Anna and the Taratula group.

In this program, Anna works with the Taratula group on ovarian cancer diagnosis. As a disease that is traditionally hard to detect at early stages, it is often only after the cancer has spread to other areas of the body in later stages that diagnosis is able to be made. This metastasis results in a worse prognosis and decreased survival rates. To this end, Anna and other researchers and medical professionals are developing nanoparticles to deliver various iterations of imaging agents. Anna’s role in this process is to design more specific nanoparticles to carry various agents through the bloodstream and allow for specific staining of cancerous tissue.

Bioart by Anna and Grey St. Lorenz demonstrating a nanoparticle (blue) encapsulating a compound (red) and adorned with targeting antibodies (green).

Have you ever used facewash with textured particles in it?  Nanoparticles are 1/1000th of that size and are used to envelop or otherwise transport compounds throughout the body and deliver them to more specified regions. This technology can be applied to a variety of compounds to enhance their delivery needs. Solubility issues, tissue or disease specificity, PH, heat, and enzyme specific release are all areas that nanoparticle science delves into to address patient care. So now, the imaging agent, inside of its tiny carrier, can circulate through the body and find the cancerous tissue it’s designed to target.
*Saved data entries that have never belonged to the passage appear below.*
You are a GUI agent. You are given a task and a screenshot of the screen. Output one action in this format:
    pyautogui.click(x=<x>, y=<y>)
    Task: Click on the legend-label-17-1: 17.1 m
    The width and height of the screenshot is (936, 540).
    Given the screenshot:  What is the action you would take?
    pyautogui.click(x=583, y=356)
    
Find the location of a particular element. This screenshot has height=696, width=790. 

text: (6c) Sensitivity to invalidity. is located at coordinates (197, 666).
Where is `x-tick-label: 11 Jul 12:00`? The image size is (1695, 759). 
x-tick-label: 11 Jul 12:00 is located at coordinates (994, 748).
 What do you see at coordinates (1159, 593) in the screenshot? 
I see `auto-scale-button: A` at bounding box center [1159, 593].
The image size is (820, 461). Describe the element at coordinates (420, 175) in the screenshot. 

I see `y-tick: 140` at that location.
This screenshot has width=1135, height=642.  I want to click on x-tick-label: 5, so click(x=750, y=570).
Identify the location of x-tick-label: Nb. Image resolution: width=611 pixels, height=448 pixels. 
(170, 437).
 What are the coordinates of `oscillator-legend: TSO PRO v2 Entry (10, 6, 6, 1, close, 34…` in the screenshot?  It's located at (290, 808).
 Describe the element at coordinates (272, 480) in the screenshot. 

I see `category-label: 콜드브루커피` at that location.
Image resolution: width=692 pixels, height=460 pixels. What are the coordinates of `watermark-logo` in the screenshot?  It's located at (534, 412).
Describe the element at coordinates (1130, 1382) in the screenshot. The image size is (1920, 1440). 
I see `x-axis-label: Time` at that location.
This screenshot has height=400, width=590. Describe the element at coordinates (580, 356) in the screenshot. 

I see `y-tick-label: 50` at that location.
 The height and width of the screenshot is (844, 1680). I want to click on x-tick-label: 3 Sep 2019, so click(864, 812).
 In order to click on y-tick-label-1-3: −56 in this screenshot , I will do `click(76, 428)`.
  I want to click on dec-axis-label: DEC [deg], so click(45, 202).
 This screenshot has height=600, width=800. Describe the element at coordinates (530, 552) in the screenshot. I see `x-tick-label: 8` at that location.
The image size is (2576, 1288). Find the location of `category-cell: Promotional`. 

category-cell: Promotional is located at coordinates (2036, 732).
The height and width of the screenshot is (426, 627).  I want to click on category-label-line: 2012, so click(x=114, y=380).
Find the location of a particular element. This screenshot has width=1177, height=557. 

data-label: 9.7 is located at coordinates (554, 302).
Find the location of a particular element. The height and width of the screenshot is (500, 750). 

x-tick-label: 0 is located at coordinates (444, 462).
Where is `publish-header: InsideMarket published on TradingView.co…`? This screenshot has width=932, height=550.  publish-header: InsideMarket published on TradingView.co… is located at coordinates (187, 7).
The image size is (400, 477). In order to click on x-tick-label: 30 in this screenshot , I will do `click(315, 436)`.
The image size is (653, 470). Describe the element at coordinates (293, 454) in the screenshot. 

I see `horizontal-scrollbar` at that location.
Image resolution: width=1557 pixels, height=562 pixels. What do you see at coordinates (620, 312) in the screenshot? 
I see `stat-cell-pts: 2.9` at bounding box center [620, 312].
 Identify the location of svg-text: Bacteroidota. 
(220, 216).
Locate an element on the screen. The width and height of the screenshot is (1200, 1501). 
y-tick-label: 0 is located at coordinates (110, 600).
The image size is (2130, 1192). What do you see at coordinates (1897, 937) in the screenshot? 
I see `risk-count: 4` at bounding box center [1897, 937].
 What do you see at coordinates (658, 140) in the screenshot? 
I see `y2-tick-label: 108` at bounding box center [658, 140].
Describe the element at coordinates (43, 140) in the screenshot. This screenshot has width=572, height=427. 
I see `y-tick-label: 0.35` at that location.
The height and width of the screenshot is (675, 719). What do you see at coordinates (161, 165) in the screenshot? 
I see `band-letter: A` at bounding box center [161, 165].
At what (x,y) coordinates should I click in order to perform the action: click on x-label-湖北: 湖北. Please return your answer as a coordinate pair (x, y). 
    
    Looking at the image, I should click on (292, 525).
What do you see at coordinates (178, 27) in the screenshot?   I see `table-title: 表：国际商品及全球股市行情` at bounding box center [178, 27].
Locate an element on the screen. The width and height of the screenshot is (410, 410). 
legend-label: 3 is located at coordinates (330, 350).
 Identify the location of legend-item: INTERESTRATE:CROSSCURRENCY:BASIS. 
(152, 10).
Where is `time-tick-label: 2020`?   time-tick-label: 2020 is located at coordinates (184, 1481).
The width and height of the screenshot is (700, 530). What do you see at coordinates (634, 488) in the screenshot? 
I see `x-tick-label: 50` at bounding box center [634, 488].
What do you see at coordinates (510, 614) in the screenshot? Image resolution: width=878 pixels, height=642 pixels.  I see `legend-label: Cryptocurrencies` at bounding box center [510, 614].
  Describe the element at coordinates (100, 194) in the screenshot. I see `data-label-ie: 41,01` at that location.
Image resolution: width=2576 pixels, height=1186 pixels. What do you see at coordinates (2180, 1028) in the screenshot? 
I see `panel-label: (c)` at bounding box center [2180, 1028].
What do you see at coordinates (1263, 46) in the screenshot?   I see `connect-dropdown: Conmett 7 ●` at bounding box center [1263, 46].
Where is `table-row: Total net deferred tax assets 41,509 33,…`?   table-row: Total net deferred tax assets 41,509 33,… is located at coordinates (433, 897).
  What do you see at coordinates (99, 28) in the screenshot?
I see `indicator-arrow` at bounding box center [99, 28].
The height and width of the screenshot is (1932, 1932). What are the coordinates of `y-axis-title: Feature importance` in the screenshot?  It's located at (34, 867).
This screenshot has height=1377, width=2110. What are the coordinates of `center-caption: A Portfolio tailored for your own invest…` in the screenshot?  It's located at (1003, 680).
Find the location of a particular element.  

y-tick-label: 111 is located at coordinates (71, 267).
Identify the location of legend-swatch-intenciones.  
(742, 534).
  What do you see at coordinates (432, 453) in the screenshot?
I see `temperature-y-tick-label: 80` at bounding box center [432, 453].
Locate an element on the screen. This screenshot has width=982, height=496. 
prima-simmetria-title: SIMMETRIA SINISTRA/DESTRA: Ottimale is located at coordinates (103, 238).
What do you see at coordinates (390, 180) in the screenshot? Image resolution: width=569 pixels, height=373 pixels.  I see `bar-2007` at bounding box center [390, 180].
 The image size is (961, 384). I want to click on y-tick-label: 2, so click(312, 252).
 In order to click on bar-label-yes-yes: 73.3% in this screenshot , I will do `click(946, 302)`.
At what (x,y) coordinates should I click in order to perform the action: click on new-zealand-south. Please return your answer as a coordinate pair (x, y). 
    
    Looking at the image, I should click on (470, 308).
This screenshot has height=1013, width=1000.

As tumors are characteristically disorganized tissue whose unregulated growth demands increased nutrients, they develop a leaky vasculature  which makes it easier for molecules to permeate the tissue. Once the nanoparticle reaches the tumor, it is able to take advantage of the enhanced permeability of tumors to infiltrate and label the cancer cells. An important characteristic of the works is that the compounds use near-infrared (near-IR) light, which can be administered to excite the delivered agents in a spectral range that is largely unaffected by organic tissue. These agents were specifically screened for their ability to convert this light to acoustic/sounds waves that are detectable by ultrasound imaging.  This process allows for an enhanced detection and characterization of ovarian cancer – opening the door for effective screening and improved monitoring of this devastating disease.